Lunedì 16 febbraio 2026
Dal Vangelo secondo Marco (Mc 8,11-13)
In quel tempo, vennero i farisei e si misero a discutere con Gesù, chiedendogli un segno dal cielo, per metterlo alla prova.
Ma egli sospirò profondamente e disse: «Perché questa generazione chiede un segno? In verità io vi dico: a questa generazione non sarà dato alcun segno».
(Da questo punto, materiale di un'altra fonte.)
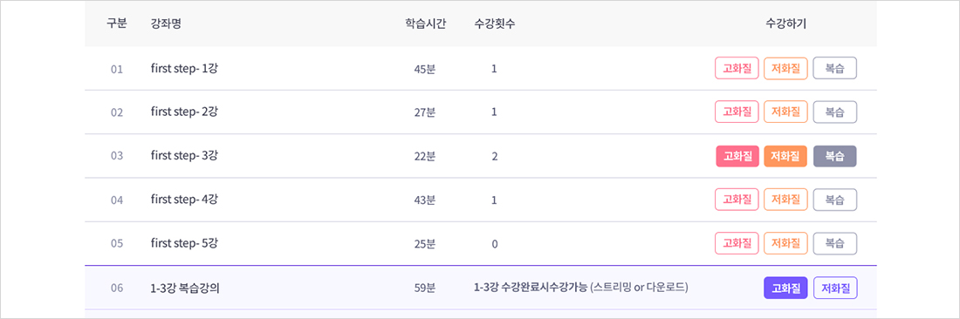Screen dimensions: 960x319
Task: Click filled gray 복습 button for 3강
Action: [835, 156]
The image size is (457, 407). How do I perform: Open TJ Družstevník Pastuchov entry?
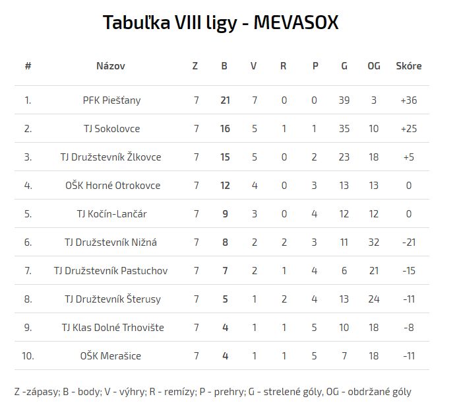111,271
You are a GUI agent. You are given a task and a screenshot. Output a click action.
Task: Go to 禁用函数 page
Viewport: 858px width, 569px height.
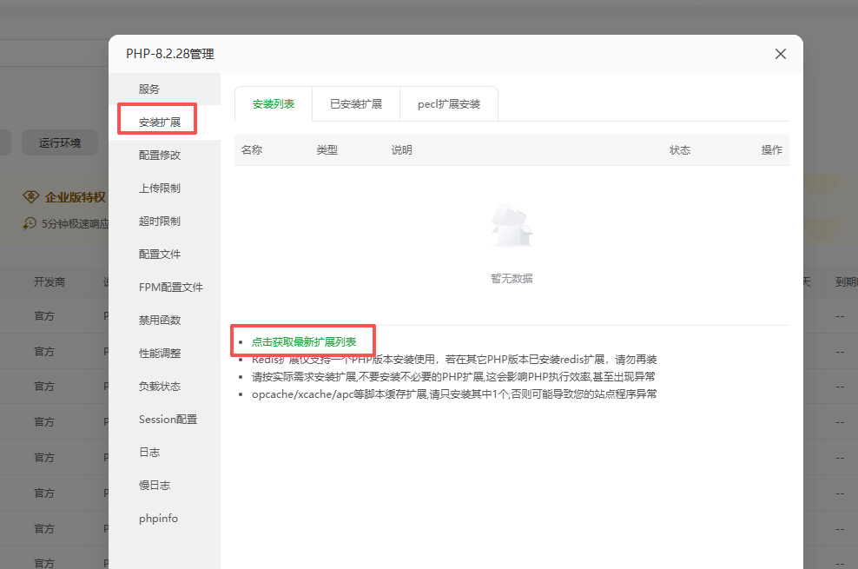tap(160, 321)
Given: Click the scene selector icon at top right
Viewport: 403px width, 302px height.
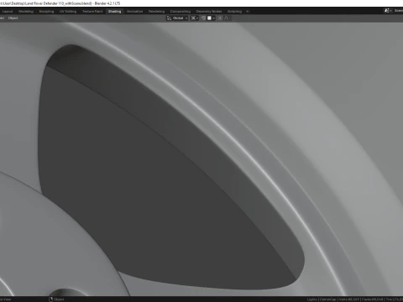Looking at the screenshot, I should tap(387, 11).
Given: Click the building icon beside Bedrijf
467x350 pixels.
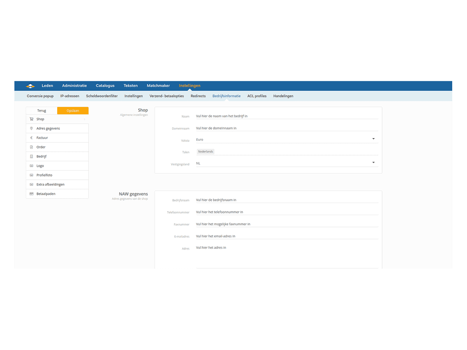Looking at the screenshot, I should tap(32, 157).
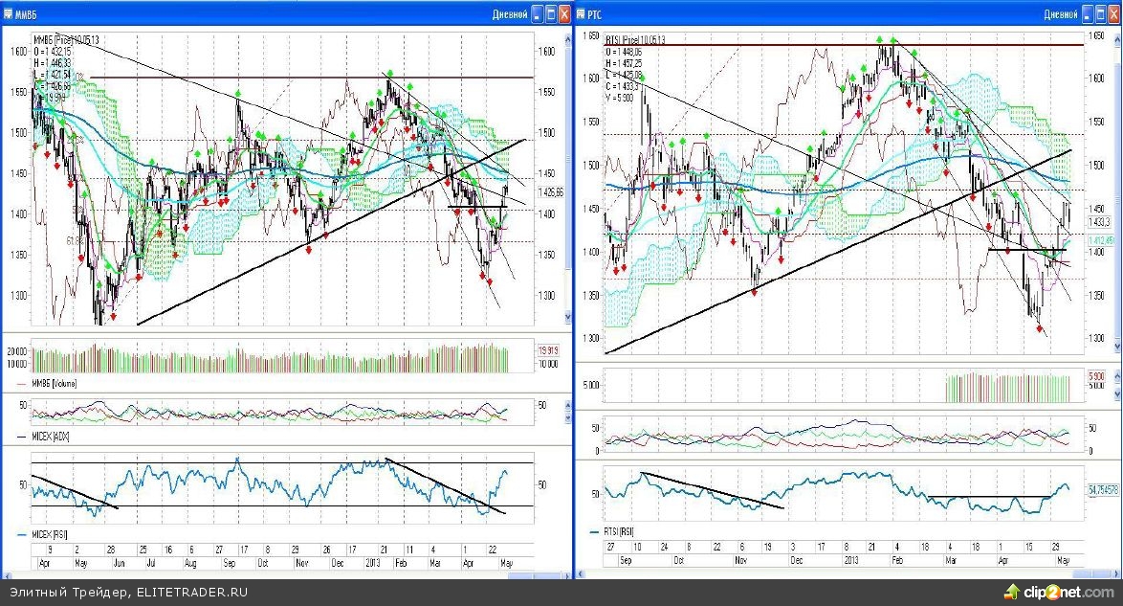Click the ММВБ window title bar icon
Screen dimensions: 1123x606
tap(10, 14)
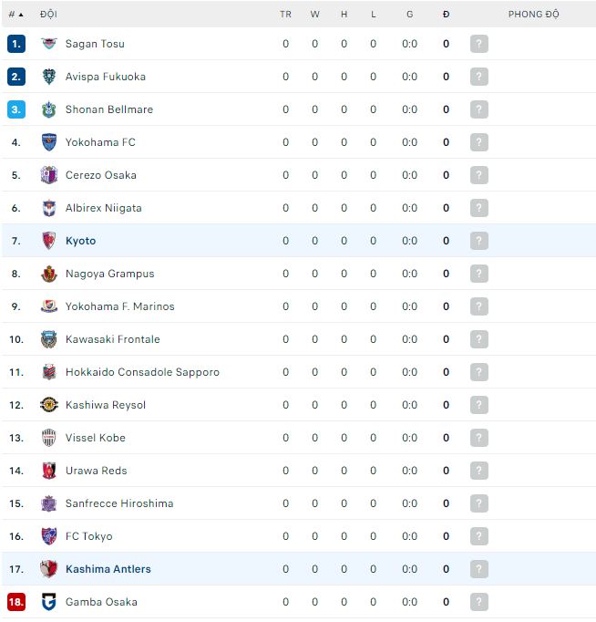Click the PHONG ĐỘ column header
The width and height of the screenshot is (596, 622).
[x=533, y=15]
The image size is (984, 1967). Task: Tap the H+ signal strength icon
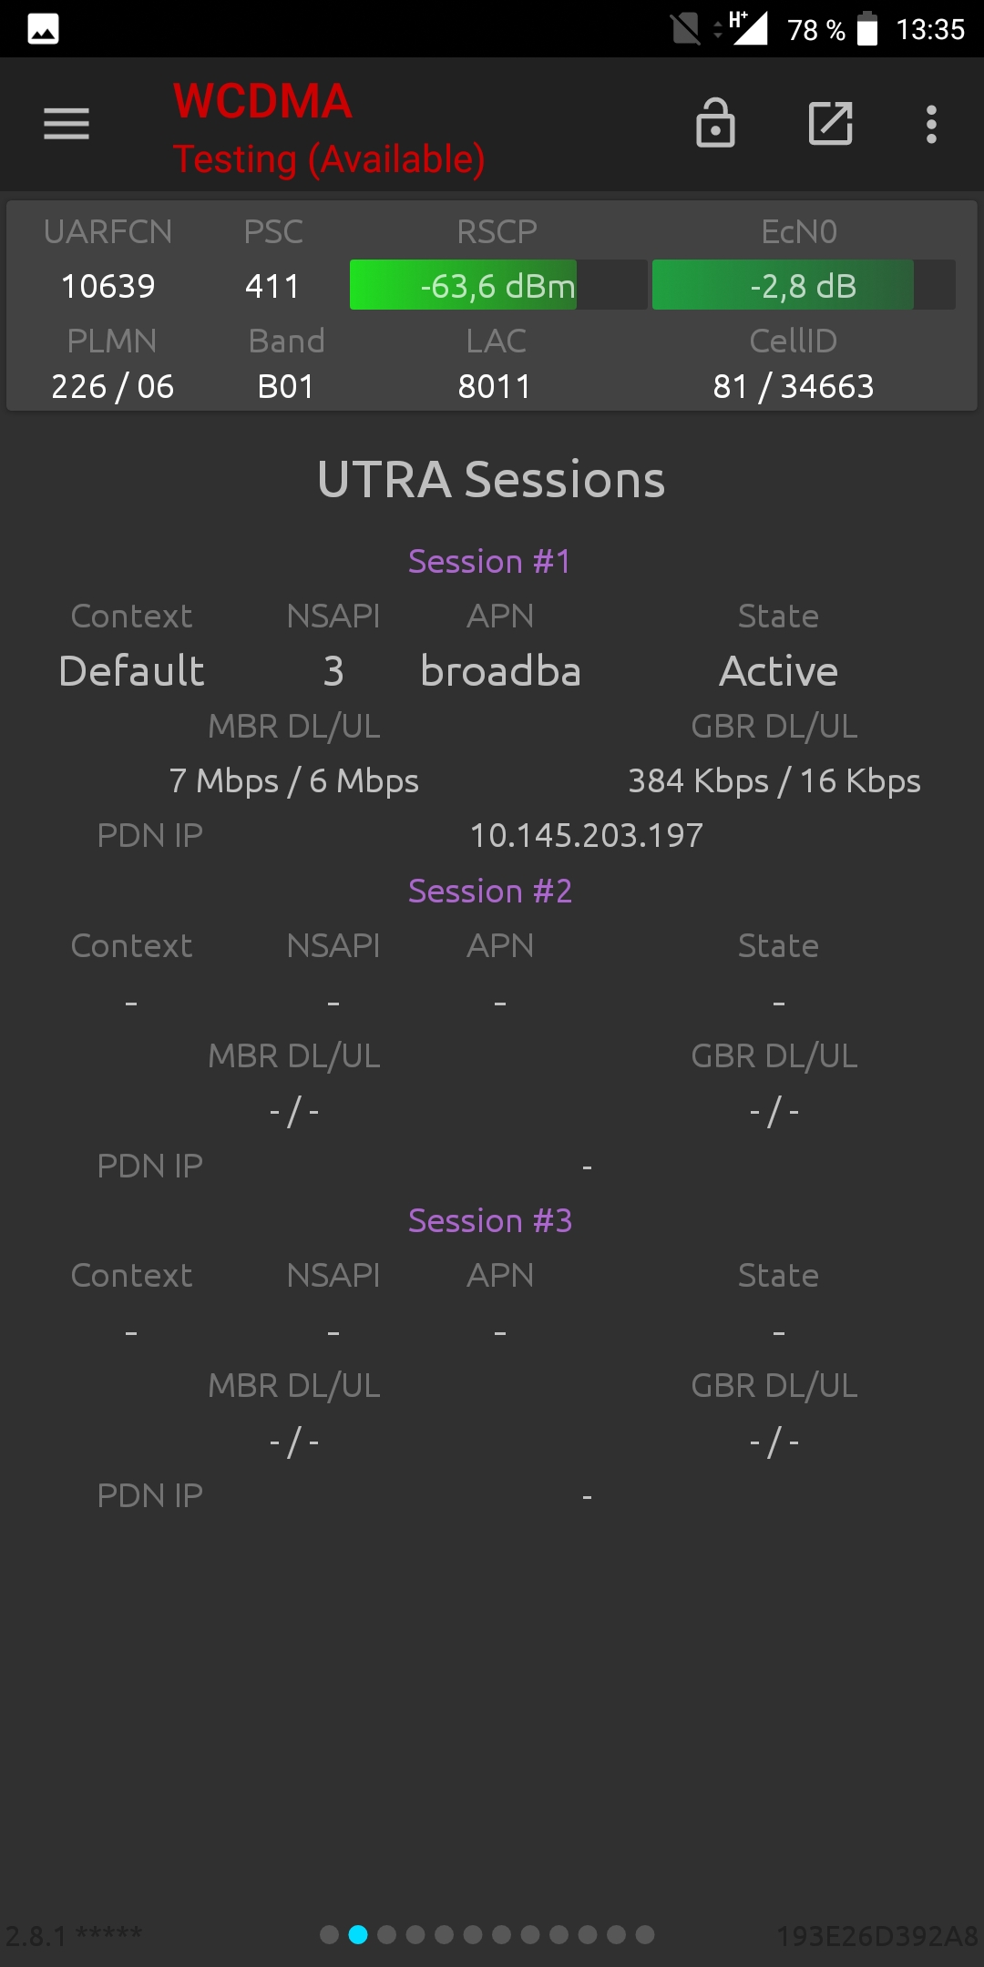(748, 28)
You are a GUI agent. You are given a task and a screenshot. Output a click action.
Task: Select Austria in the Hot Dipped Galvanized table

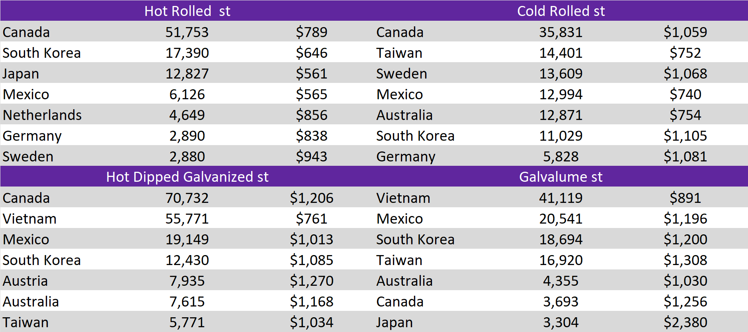(x=25, y=281)
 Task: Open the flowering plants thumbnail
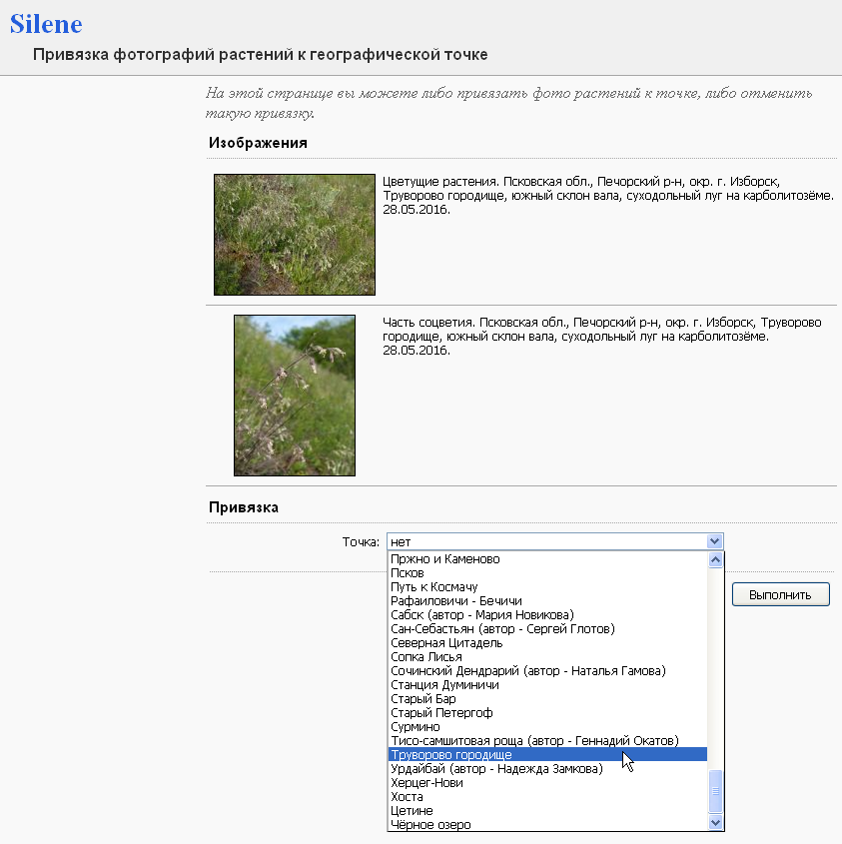[x=294, y=234]
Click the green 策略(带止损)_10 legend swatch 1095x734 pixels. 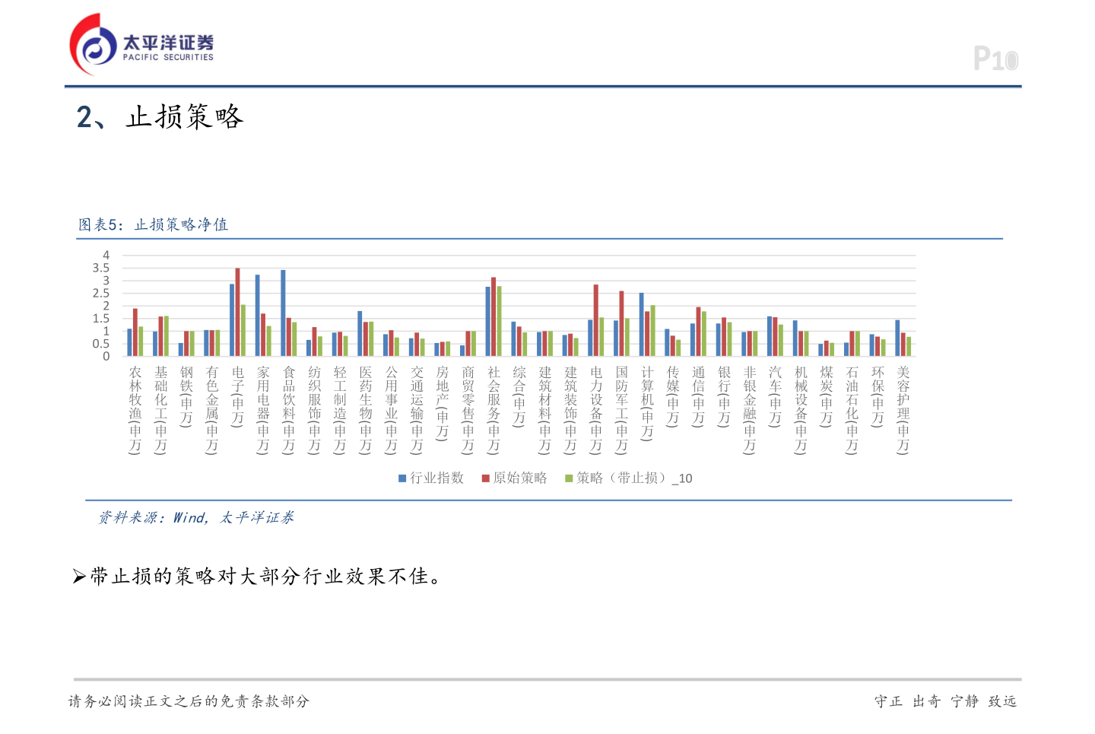tap(568, 478)
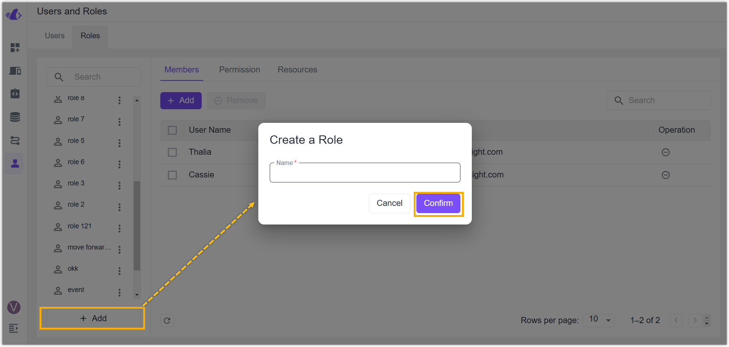
Task: Click the Confirm button in dialog
Action: 438,204
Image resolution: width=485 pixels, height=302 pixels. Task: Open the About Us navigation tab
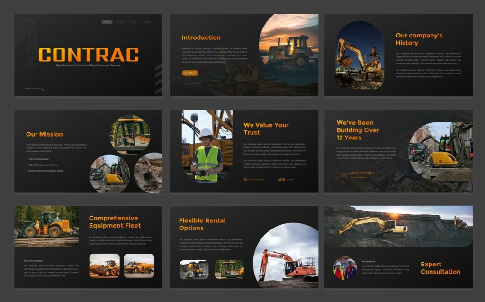(x=120, y=21)
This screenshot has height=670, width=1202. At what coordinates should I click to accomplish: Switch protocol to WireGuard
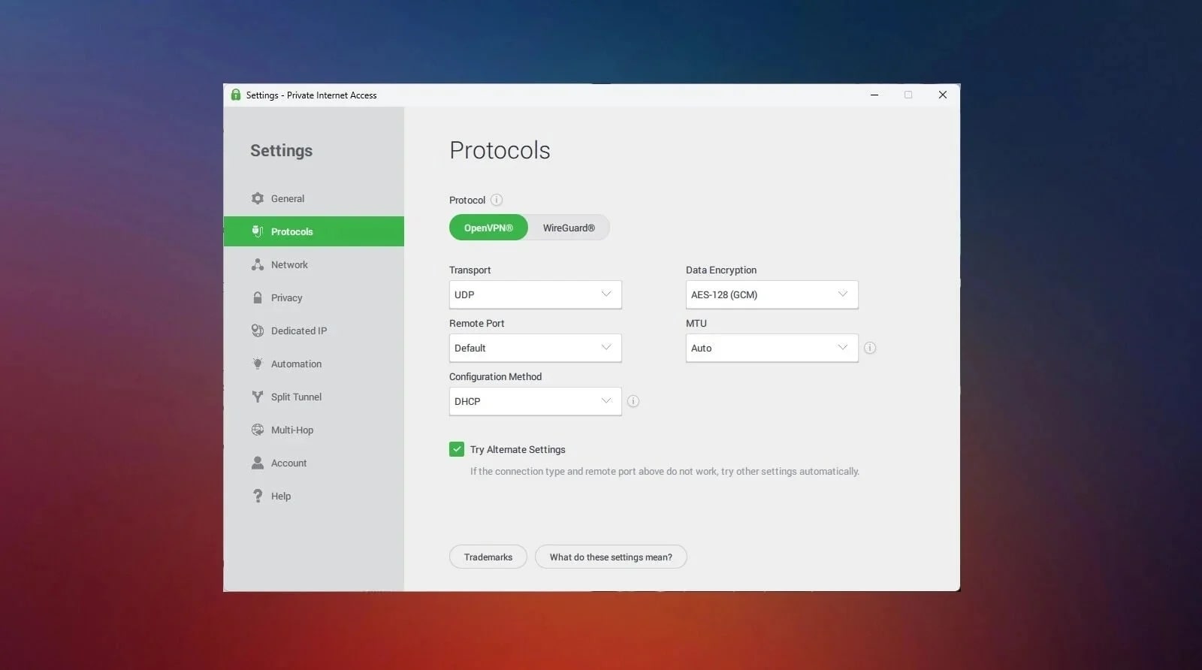click(569, 228)
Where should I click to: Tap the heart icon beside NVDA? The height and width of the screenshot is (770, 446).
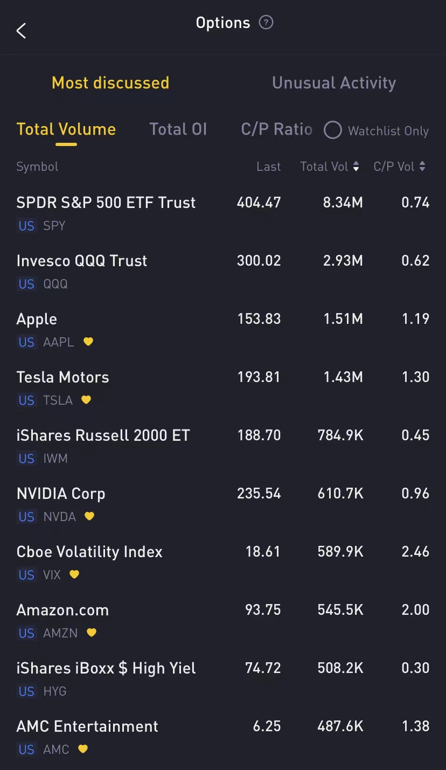[89, 516]
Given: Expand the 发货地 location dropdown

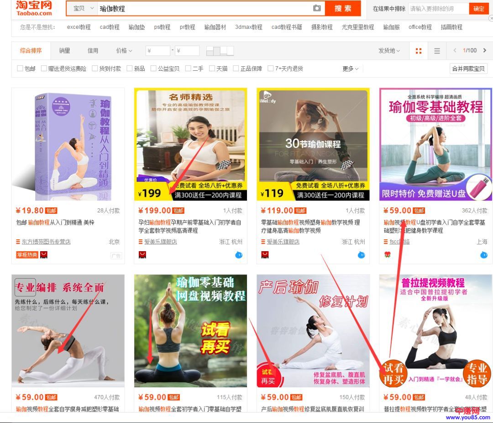Looking at the screenshot, I should point(389,51).
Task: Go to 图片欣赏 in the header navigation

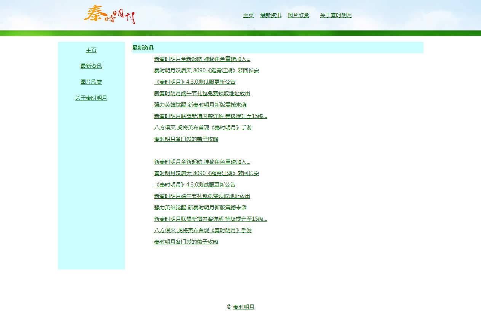Action: [298, 16]
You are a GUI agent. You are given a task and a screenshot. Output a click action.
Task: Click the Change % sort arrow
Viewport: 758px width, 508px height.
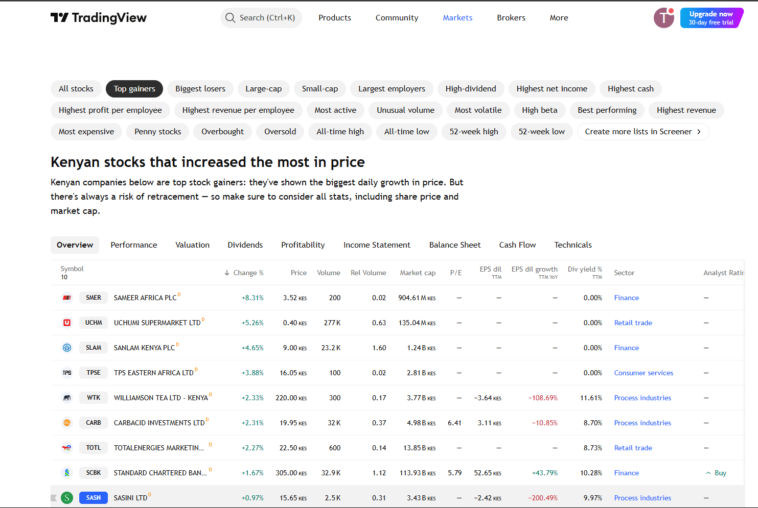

Li lasciò, risalì sulla barca e partì per l’altra riva.
Comprendere la Parola
Nel brano di Vangelo secondo Marco 8,11-13 l’incontro tra Gesù e i farisei è breve, ma tagliente. Non vengono per ascoltare, vengono per discutere. Non cercano luce, cercano un pretesto. Gli chiedono «un segno dal cielo», qualcosa di clamoroso, inequivocabile, capace di imporsi. In fondo, vogliono mettere Dio alle strette.
Eppure i segni li hanno già visti. Hanno visto mani che rialzano, parole che liberano, pane che si moltiplica per chi ha fame. Ma tutto questo non basta. Quando il cuore è chiuso, nessun prodigio è sufficiente.
Gesù non risponde con uno spettacolo. Non accetta la sfida. Sospira profondamente. È un sospiro che viene dal cuore, un gemito che dice dolore più che rabbia. Davanti all’incredulità ostinata, Gesù soffre. «Perché questa generazione chiede un segno?» Non è una domanda curiosa, è una denuncia. Chi pretende prove straordinarie spesso non vuole convertirsi.
La risposta è netta: «Non sarà dato alcun segno». Non perché Dio rifiuti di parlare, ma perché il segno è già lì, davanti a loro. È Lui stesso. La sua presenza è il cielo che si apre sulla terra. Se non riconoscono questo, nessun lampo nel cielo li convincerà.
Poi li lascia. Sale sulla barca e passa all’altra riva. Gesù non forza nessuno. Il Regno non si impone con effetti speciali. Chiede uno sguardo capace di riconoscere il segno che già abita la storia.